__ABOUT THIS EXERCISE__. Down to the last line, write out the entries below exactly and omit all pictures.

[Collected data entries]
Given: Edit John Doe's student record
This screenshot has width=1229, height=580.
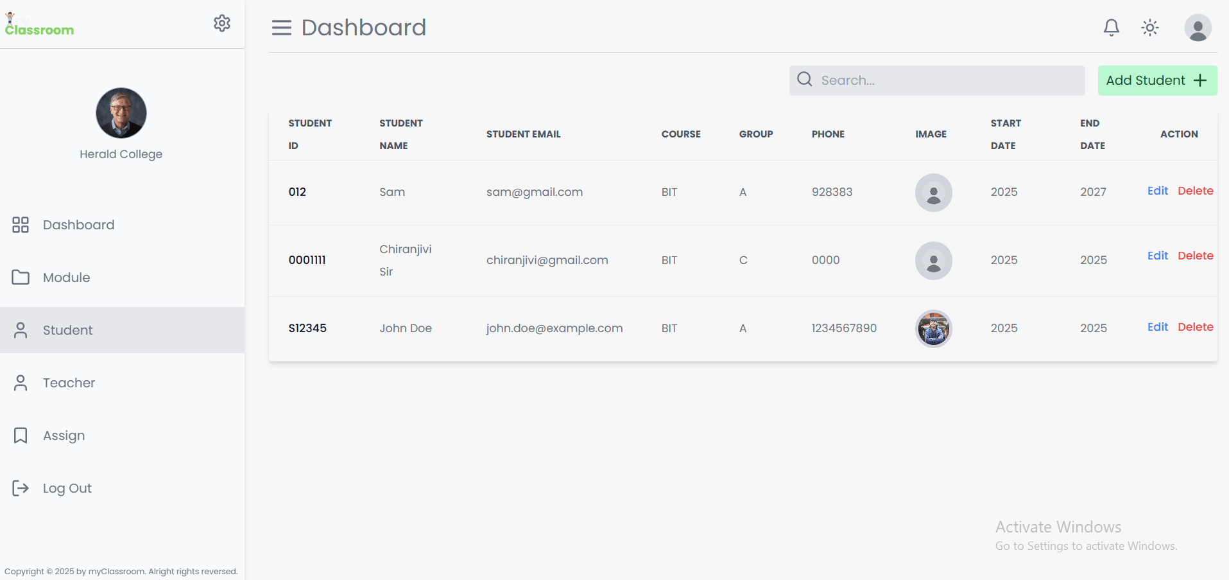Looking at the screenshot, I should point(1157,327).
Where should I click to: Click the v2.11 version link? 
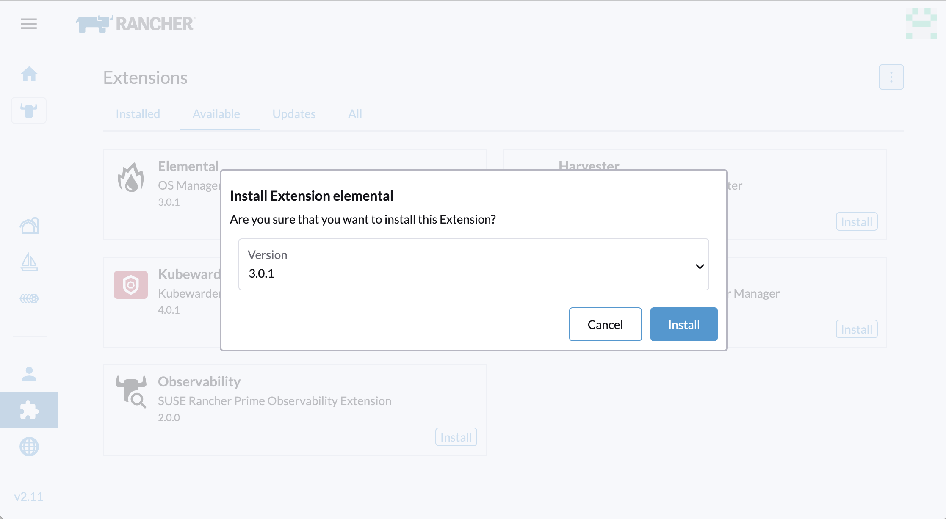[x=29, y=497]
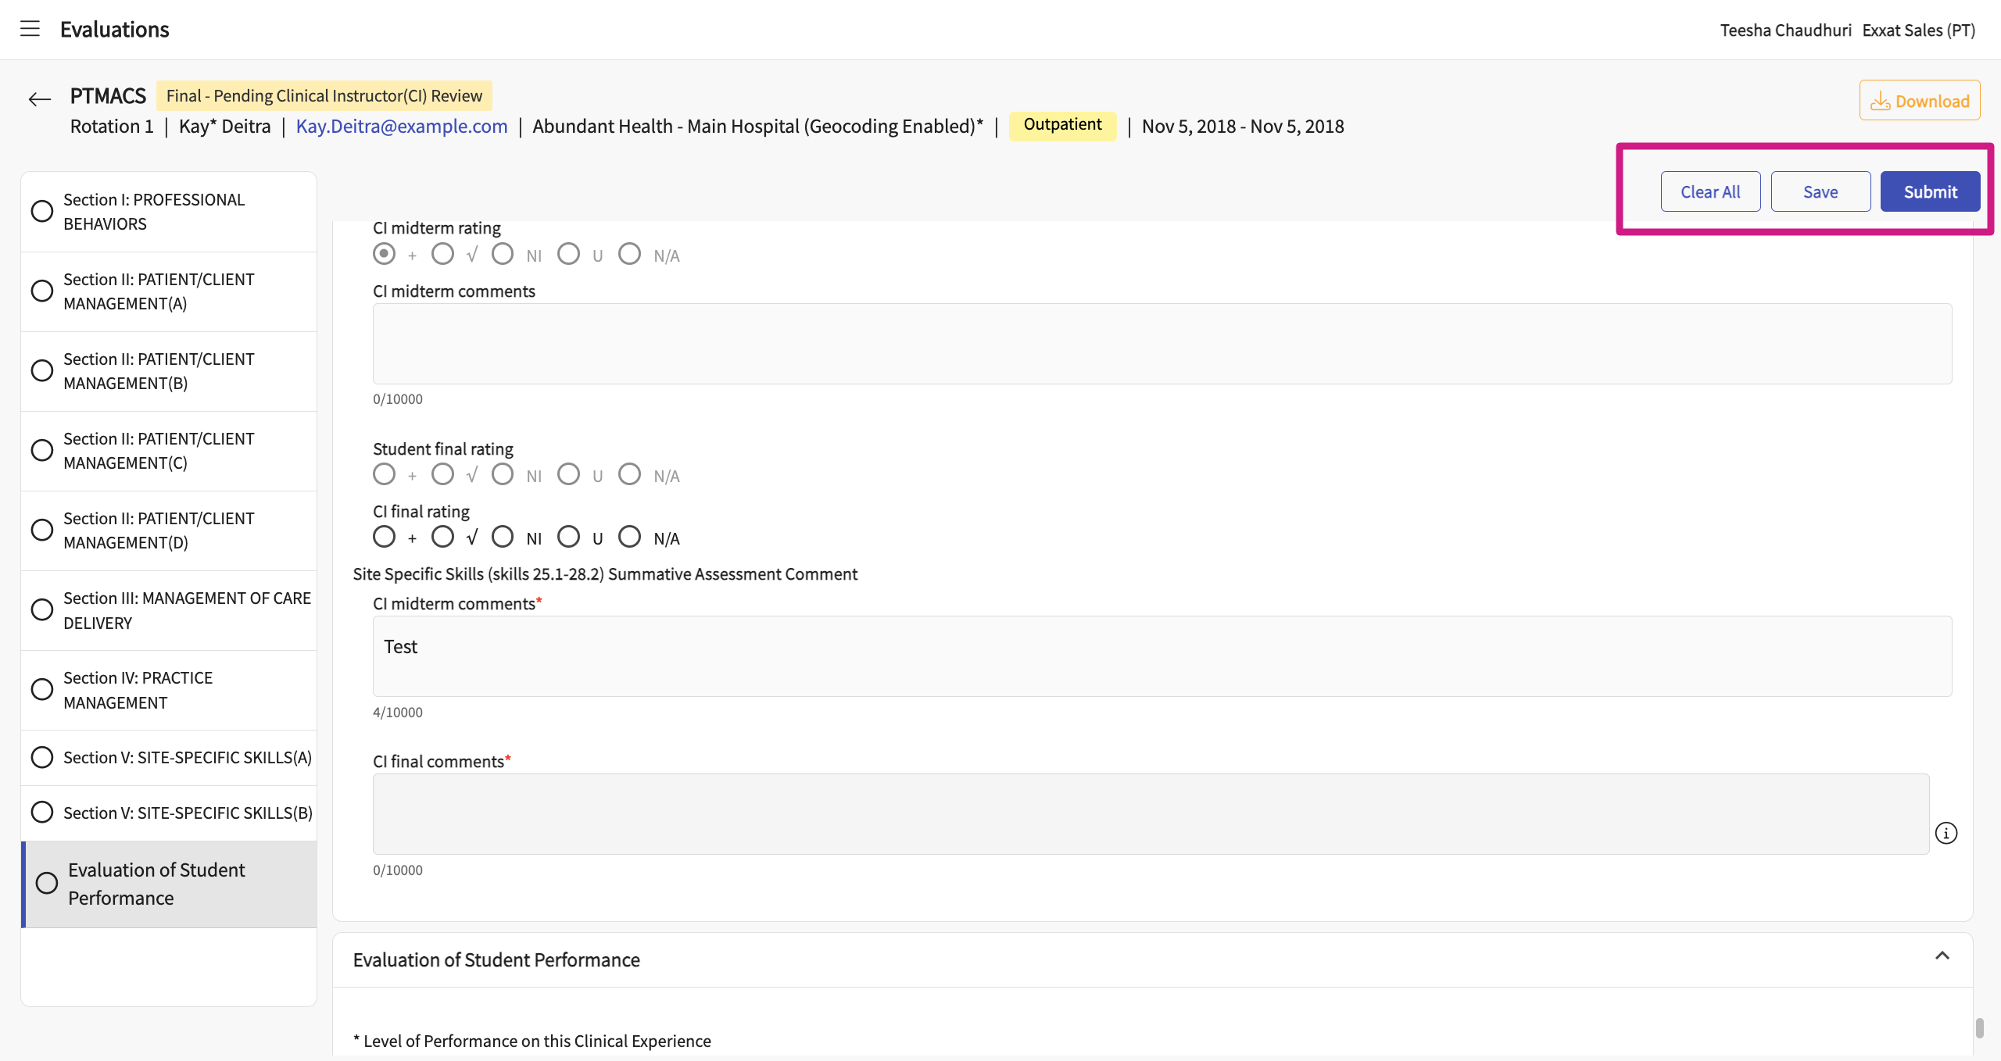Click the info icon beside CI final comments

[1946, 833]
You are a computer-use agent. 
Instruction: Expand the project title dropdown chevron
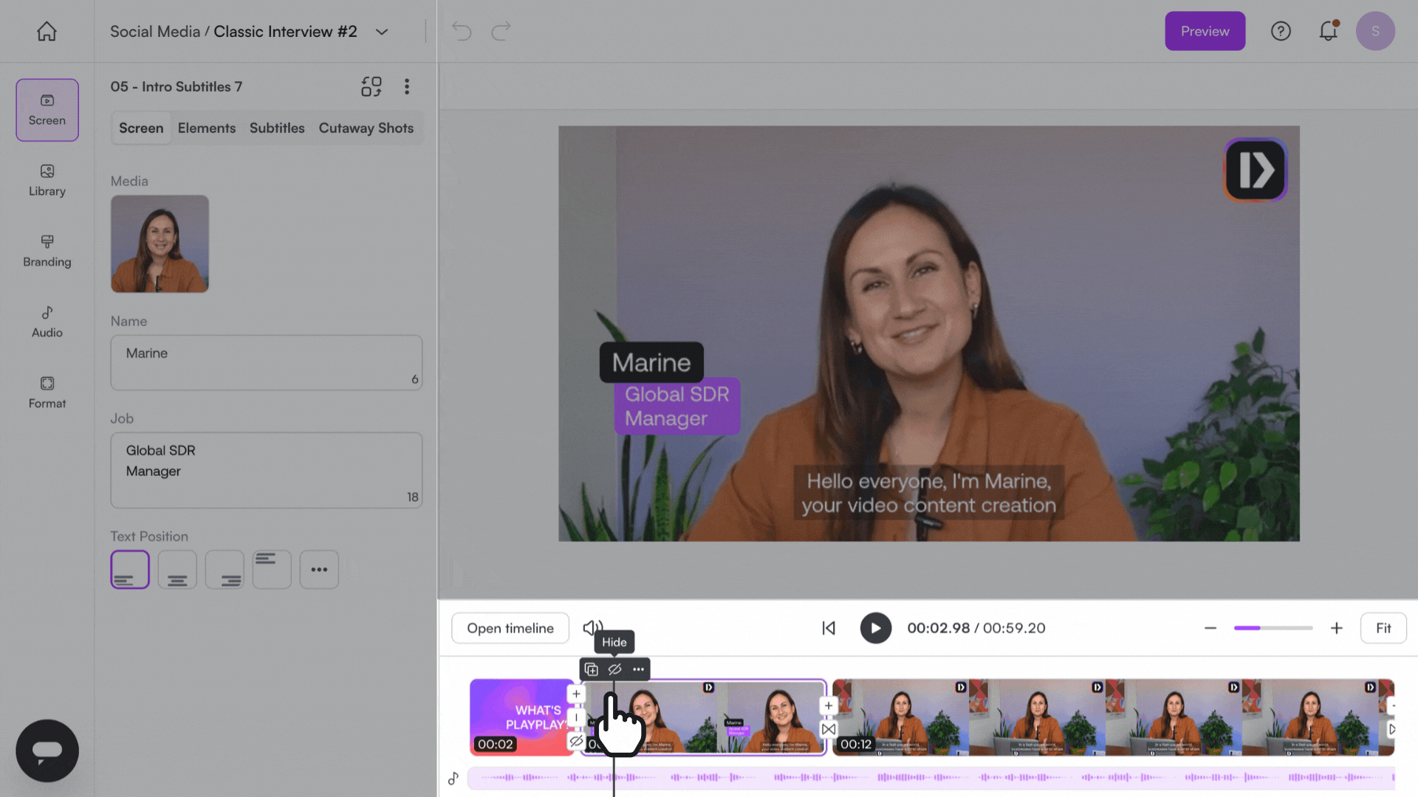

__RESPONSE BELOW__.
Given: Edit John Doe's student record
This screenshot has width=1229, height=580.
Looking at the screenshot, I should point(1157,327).
Where should I click to: Click the v2.11 version link? 
[x=29, y=497]
Click the info icon beside CI final comments

[1946, 833]
You are a computer-use agent. 
Instruction: Expand the project title dropdown chevron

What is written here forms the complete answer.